Top of Extracted entries
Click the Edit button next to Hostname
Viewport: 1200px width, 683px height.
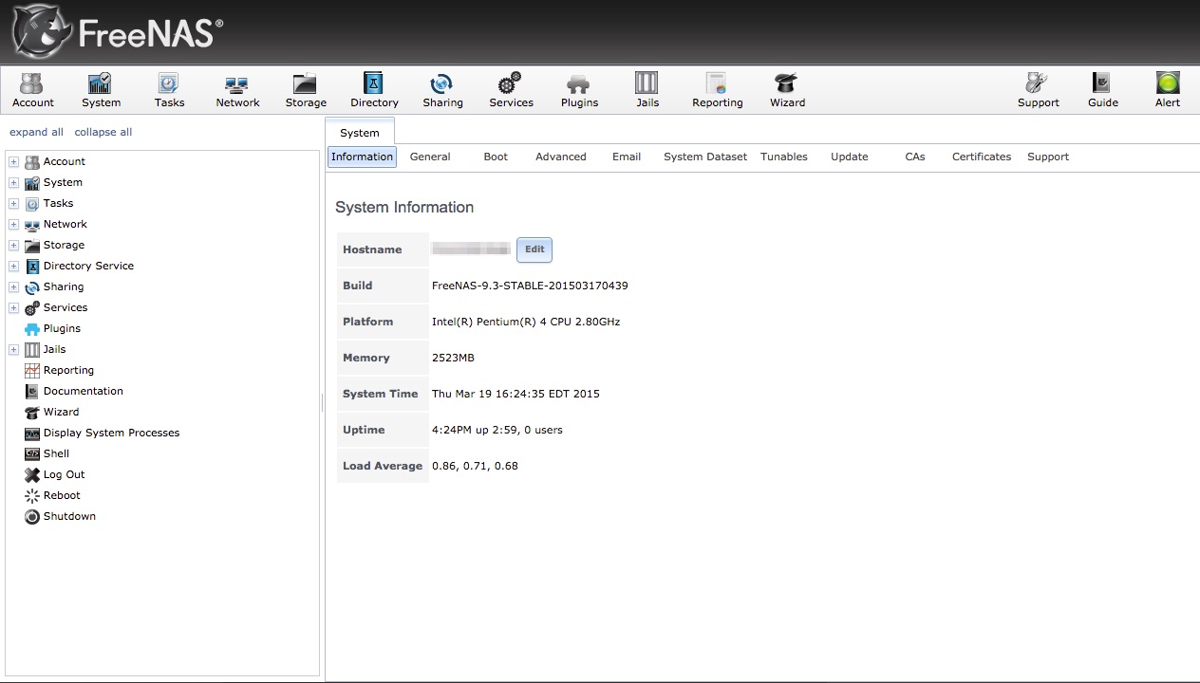coord(534,249)
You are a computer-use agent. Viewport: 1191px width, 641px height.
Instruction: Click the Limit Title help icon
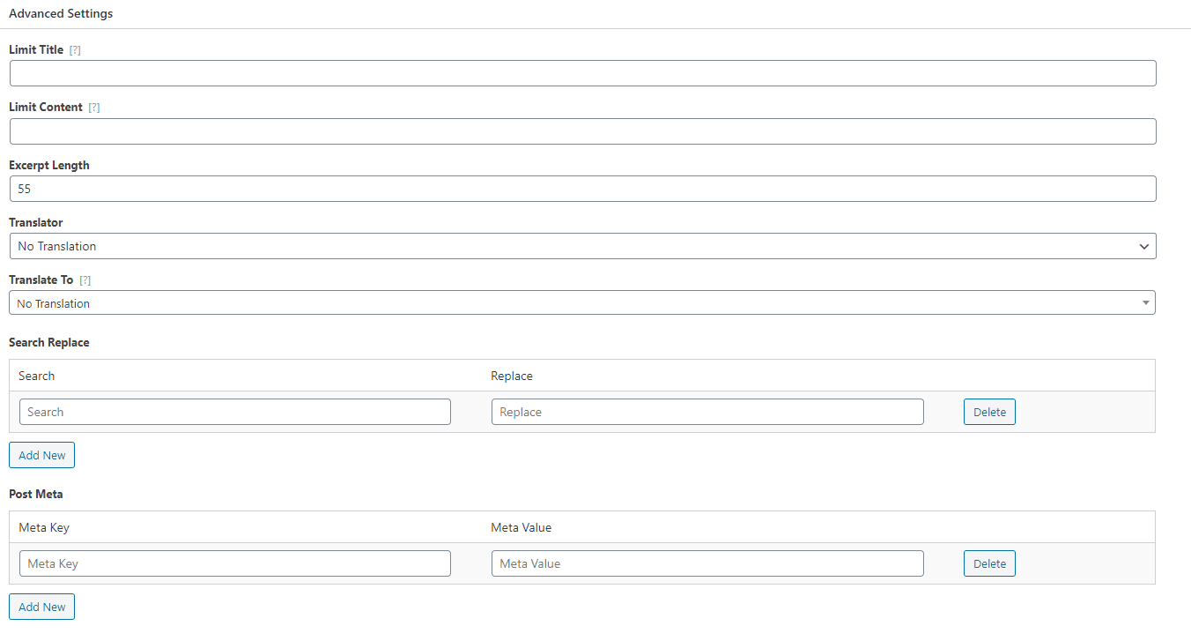[x=75, y=50]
Bottom of Extracted entries
Each record is to be copied word for word, with no images carried over.

Click the Edit button next to Hostname
Viewport: 1200px width, 683px height.
coord(534,249)
You are a computer-use agent. Viewport: 1191px width, 641px height.
Instruction: Click the Limit Title help icon
[x=75, y=50]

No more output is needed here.